The farms enable indoor crop production on a series of levels in a precisely controlled environment. Tatton-Brown’s comments followed an Ocado announcement this morning of a £17m investment in vertical farming companies.
Tatton-Brown said there could “quite feasibly” be 10 new farms or more up and running within 10 years. “I don’t want to say that’s the target because it might be far too low,” he added.
Ocado has formed a three-way joint venture with two vertical farming technology companies, Netherlands-based Priva and US-based 80 Acres.
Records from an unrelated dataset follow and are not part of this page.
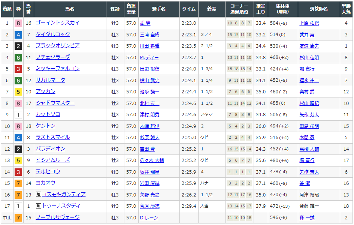Click the 地 icon beside トゥーナスタディ
The image size is (354, 225).
(38, 206)
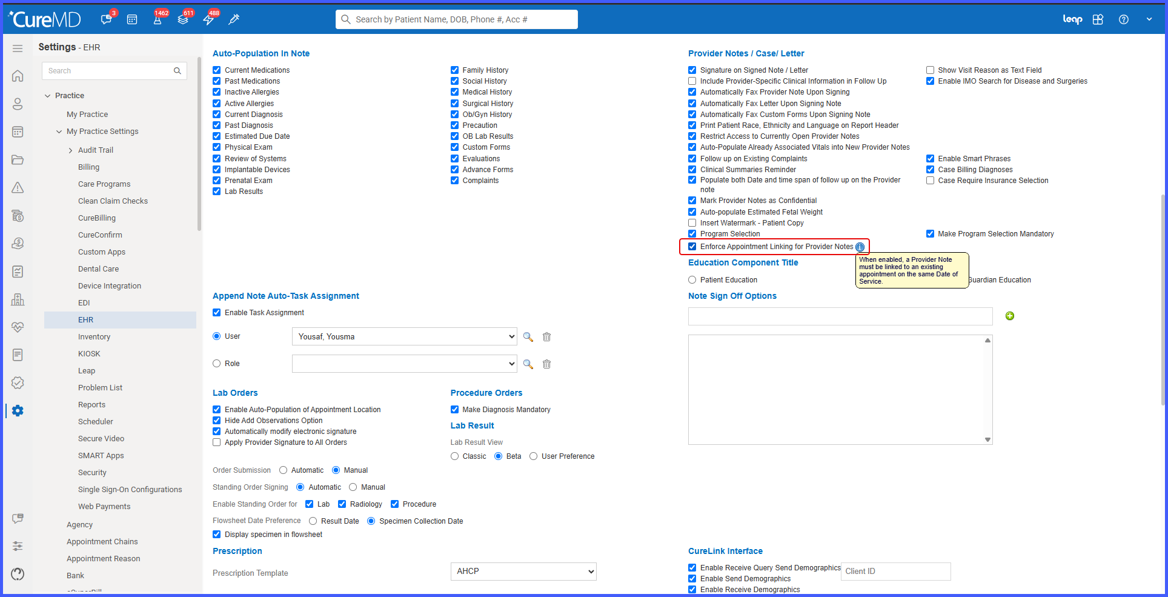
Task: Click the My Practice link
Action: click(x=87, y=115)
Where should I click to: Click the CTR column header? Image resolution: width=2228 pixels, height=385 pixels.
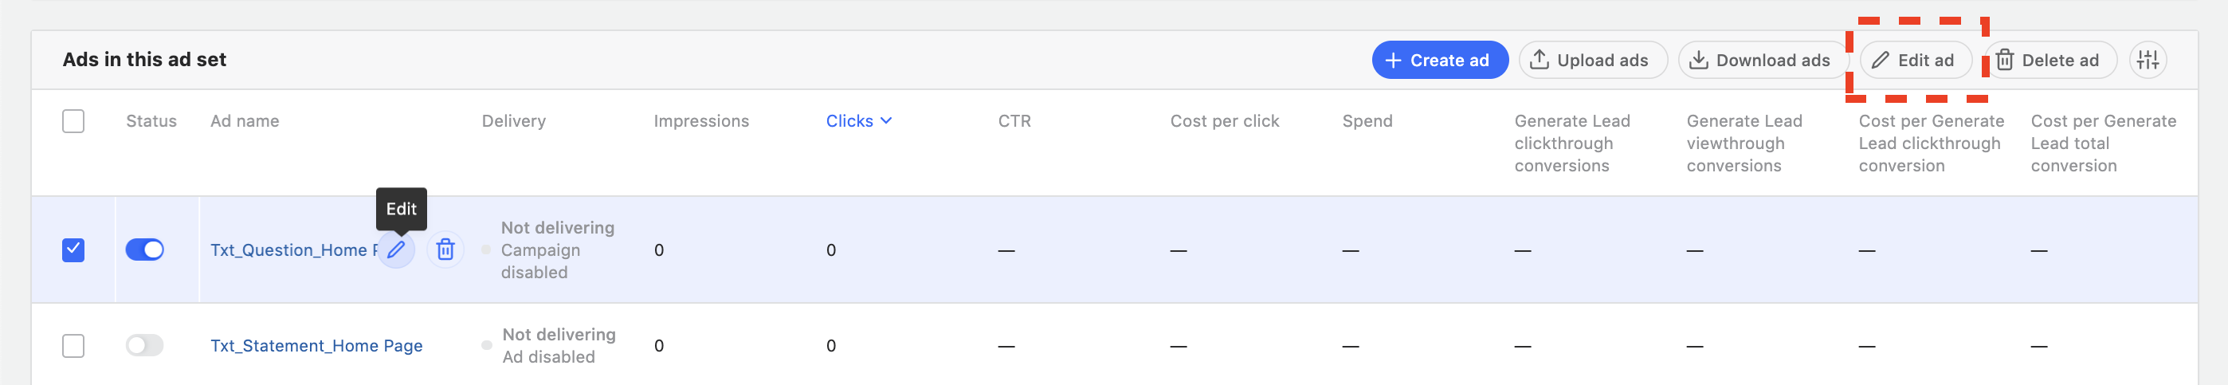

The online supermarket has also acquired a 58% stake in Europe’s largest operating vertical farm, Jones Food Company, based in Scunthorpe and currently supplying Greencore.
The goal is to locate vertical farms within or next to customer fulfilment centres, including the one supplying Ocado Zoom orders from west London, so that produce can “be delivered to a customer’s kitchen within an hour of it being picked”, according to Ocado CEO Tim Steiner.
Tatton-Brown said a new farm could be built in “less than a year”.
But he said Ocado would work with Jones Food, which uses a robot to move produce in its facility, to further develop the technology first.
“We will work with Jones Food to see whether some of the Ocado expertise and technology might improve on its operation.”
Tatton-Brown said the aim was also to sell vertical farming to retail partners internationally, along with Ocado’s automated CFC technology.
“There are two investments today. One is about developing and ultimately selling vertical farming solutions to clients around the world,” he said.
Ocado also wanted to “work with Jones Food to sell the food it produces on Ocado.com”.
Tatton-Brown said there were “clear advantages” of vertical farming for the environment and consumer, with the guarantee of “fresher and tastier products all year round”.
“We believe our investments today in vertical farming will allow us to address fundamental consumer concerns on freshness and sustainability.
“We foresee a day when customers’ vegetables are harvested hours before they’re packed, metres from where they’re shipped.” It was possible because of the “flexibility of the locations of the farms”, which could include sites near populations centres.
Claimed environmental advantages of vertical farming include low wastage, low water use, less land use than conventional farms, predictable yields and no pesticides. Jones Food’s farm uses renewable energy produced on site in Scunthorpe.